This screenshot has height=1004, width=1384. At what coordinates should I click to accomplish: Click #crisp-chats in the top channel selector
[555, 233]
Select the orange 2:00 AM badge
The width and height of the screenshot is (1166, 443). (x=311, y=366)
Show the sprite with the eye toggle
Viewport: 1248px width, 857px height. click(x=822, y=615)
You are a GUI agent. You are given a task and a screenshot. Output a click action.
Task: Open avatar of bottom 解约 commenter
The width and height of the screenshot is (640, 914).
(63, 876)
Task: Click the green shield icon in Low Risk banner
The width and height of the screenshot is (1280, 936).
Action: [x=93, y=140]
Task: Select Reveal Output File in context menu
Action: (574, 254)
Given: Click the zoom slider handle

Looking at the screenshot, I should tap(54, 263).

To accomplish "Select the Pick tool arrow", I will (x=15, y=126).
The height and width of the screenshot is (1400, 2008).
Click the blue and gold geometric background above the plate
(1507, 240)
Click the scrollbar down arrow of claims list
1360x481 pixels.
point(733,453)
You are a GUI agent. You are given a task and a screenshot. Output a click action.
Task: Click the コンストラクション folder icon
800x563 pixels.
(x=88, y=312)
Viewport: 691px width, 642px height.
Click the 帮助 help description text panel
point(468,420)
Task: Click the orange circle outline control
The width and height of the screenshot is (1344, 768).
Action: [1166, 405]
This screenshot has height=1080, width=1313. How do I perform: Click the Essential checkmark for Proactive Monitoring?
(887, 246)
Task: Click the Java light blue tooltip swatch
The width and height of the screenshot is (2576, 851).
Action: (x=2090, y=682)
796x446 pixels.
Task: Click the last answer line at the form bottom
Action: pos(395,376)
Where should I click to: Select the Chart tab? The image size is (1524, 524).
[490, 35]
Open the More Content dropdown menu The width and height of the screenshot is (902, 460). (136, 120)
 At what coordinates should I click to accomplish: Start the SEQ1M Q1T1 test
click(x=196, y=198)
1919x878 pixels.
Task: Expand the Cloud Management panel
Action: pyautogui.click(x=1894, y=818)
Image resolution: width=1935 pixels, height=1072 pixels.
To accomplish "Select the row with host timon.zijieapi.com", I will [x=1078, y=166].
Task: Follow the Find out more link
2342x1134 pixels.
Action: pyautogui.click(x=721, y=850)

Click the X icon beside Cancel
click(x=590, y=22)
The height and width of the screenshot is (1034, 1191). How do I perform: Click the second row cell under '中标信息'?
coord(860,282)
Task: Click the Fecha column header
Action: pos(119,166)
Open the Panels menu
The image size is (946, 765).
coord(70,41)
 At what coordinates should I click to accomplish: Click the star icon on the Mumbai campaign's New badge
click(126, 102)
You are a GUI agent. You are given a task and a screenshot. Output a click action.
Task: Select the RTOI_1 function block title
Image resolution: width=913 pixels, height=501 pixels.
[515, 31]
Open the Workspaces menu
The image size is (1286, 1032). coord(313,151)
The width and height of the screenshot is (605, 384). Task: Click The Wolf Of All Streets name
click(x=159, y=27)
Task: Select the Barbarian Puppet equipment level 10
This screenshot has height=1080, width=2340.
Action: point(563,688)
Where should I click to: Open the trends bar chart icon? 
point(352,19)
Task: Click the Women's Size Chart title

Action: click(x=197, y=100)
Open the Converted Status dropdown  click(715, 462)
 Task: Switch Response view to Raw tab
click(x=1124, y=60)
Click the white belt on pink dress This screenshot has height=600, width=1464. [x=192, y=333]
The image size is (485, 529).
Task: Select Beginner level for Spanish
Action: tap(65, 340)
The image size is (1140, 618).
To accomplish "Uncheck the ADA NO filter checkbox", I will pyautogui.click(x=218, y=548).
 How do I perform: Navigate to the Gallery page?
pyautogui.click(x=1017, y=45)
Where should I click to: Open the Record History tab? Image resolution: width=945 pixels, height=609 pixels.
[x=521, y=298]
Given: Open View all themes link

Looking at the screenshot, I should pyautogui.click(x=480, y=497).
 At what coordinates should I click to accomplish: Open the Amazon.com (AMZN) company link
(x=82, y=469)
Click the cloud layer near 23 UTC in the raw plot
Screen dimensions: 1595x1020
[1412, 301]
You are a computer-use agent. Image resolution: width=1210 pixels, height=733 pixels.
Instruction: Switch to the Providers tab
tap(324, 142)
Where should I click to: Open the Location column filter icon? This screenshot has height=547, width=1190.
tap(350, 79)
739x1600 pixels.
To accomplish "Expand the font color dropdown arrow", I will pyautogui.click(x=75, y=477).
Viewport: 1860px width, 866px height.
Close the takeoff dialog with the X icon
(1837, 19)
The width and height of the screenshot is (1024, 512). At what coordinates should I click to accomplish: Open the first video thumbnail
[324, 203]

**EXERCISE PROMPT:**
The response must consist of all the data, reproduced without alteration.

**ANSWER BELOW:**
This screenshot has height=1004, width=1384. At what coordinates should I click to accomplish: Click #crisp-chats in the top channel selector
[555, 233]
Select the orange 2:00 AM badge
The width and height of the screenshot is (1166, 443). (x=311, y=366)
Show the sprite with the eye toggle
Viewport: 1248px width, 857px height. click(x=822, y=615)
You are a GUI agent. You are given a task and a screenshot. Output a click action.
Task: Open avatar of bottom 解约 commenter
The width and height of the screenshot is (640, 914).
(63, 876)
Task: Click the green shield icon in Low Risk banner
The width and height of the screenshot is (1280, 936).
Action: [x=93, y=140]
Task: Select Reveal Output File in context menu
Action: (574, 254)
Given: Click the zoom slider handle

Looking at the screenshot, I should tap(54, 263).

To accomplish "Select the Pick tool arrow", I will (x=15, y=126).
The height and width of the screenshot is (1400, 2008).
Click the blue and gold geometric background above the plate
(1507, 240)
Click the scrollbar down arrow of claims list
1360x481 pixels.
point(733,453)
You are a GUI agent. You are given a task and a screenshot. Output a click action.
Task: Click the コンストラクション folder icon
800x563 pixels.
(x=88, y=312)
Viewport: 691px width, 642px height.
Click the 帮助 help description text panel
point(468,420)
Task: Click the orange circle outline control
The width and height of the screenshot is (1344, 768).
Action: [1166, 405]
This screenshot has height=1080, width=1313. How do I perform: Click the Essential checkmark for Proactive Monitoring?
(887, 246)
Task: Click the Java light blue tooltip swatch
The width and height of the screenshot is (2576, 851).
Action: (x=2090, y=682)
796x446 pixels.
Task: Click the last answer line at the form bottom
Action: pos(395,376)
Where should I click to: Select the Chart tab? The image size is (1524, 524).
[490, 35]
Open the More Content dropdown menu The width and height of the screenshot is (902, 460). (136, 120)
 At what coordinates should I click to accomplish: Start the SEQ1M Q1T1 test
click(x=196, y=198)
1919x878 pixels.
Task: Expand the Cloud Management panel
Action: pyautogui.click(x=1894, y=818)
Image resolution: width=1935 pixels, height=1072 pixels.
To accomplish "Select the row with host timon.zijieapi.com", I will [x=1078, y=166].
Task: Follow the Find out more link
2342x1134 pixels.
Action: pyautogui.click(x=721, y=850)

Click the X icon beside Cancel
click(x=590, y=22)
The height and width of the screenshot is (1034, 1191). How do I perform: Click the second row cell under '中标信息'?
coord(860,282)
Task: Click the Fecha column header
Action: pos(119,166)
Open the Panels menu
The image size is (946, 765).
coord(70,41)
 At what coordinates should I click to accomplish: Click the star icon on the Mumbai campaign's New badge
click(126, 102)
You are a GUI agent. You are given a task and a screenshot. Output a click action.
Task: Select the RTOI_1 function block title
Image resolution: width=913 pixels, height=501 pixels.
[515, 31]
Open the Workspaces menu
The image size is (1286, 1032). coord(313,151)
The width and height of the screenshot is (605, 384). Task: Click The Wolf Of All Streets name
click(x=159, y=27)
Task: Select the Barbarian Puppet equipment level 10
This screenshot has height=1080, width=2340.
Action: point(563,688)
Where should I click to: Open the trends bar chart icon? 
point(352,19)
Task: Click the Women's Size Chart title

Action: click(x=197, y=100)
Open the Converted Status dropdown  click(715, 462)
 Task: Switch Response view to Raw tab
click(x=1124, y=60)
Click the white belt on pink dress This screenshot has height=600, width=1464. [x=192, y=333]
The image size is (485, 529).
Task: Select Beginner level for Spanish
Action: tap(65, 340)
The image size is (1140, 618).
To accomplish "Uncheck the ADA NO filter checkbox", I will pyautogui.click(x=218, y=548).
 How do I perform: Navigate to the Gallery page?
pyautogui.click(x=1017, y=45)
Where should I click to: Open the Record History tab? Image resolution: width=945 pixels, height=609 pixels.
[x=521, y=298]
Given: Open View all themes link

Looking at the screenshot, I should pyautogui.click(x=480, y=497).
 At what coordinates should I click to accomplish: Open the Amazon.com (AMZN) company link
(x=82, y=469)
Click the cloud layer near 23 UTC in the raw plot
Screen dimensions: 1595x1020
[1412, 301]
You are a computer-use agent. Image resolution: width=1210 pixels, height=733 pixels.
Instruction: Switch to the Providers tab
tap(324, 142)
Where should I click to: Open the Location column filter icon? This screenshot has height=547, width=1190.
tap(350, 79)
739x1600 pixels.
To accomplish "Expand the font color dropdown arrow", I will pyautogui.click(x=75, y=477).
Viewport: 1860px width, 866px height.
Close the takeoff dialog with the X icon
(1837, 19)
The width and height of the screenshot is (1024, 512). At what coordinates should I click to accomplish: Open the first video thumbnail
[324, 203]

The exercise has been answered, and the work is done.